Live Review: Ben Frost

16 January 2015 | 4:32 pm | Imogen Elliot

Ben Frost has the MOFO faithful seeing stars.

Ben Frost is kind of frightening. Known for blowing the heads off his audiences, Frost slays his victims with computers, guitars and lights.

Performing on the first night of MOFO, at Princess Wharf 1, the Australian-born, Iceland-based producer delivered a killer multimedia performance that showcased the changing relationship between humans, technology and art in the contemporary creative landscape.

Frost opened his set with screeching guitar feedback, paralysing the brains of the audience before they even realised he was on stage. Blinded by seizure-inducing white lights Frost was barely visible to the crowd, just a silhouetted figure with his head kept down and a guitar slung over his shoulder.

This lack of engagement with the audience had an objectifying effect. It was as though Frost was a part of the technology he was playing with, just another operating system like the laptops and sound boards that were strewn before him on stage.

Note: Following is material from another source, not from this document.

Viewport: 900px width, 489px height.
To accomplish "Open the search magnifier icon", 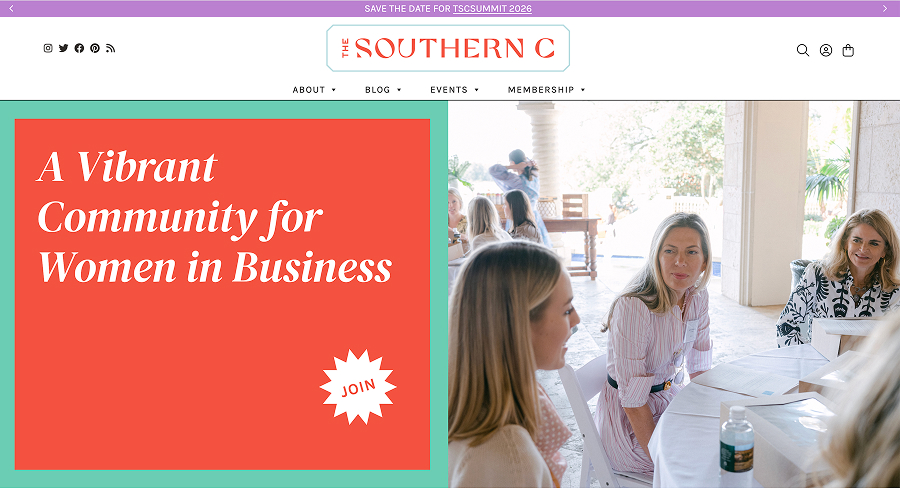I will click(x=803, y=51).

Performing tracks from his fifth studio album, last year’s A U R O R A, which combines post-classical electronica with heavy percussion, Frost unleashed a sonic monster, complete with guttural animal roars and sonic gun shots, and had the audience writhing around like worms on a beating drum while he filled every space with heart-splitting bass, subtle melodies and thumping beats.

Known for his boundary-pushing, Frost’s work was more art installation than electro concert. With a screen behind him depicting geometric shapes and a broken television transmission, the audience was seeing stars by the end of the performance and did their best to stumble out of the venue without tripping over islands of revellers collapsed on trademark MOFO beanbags.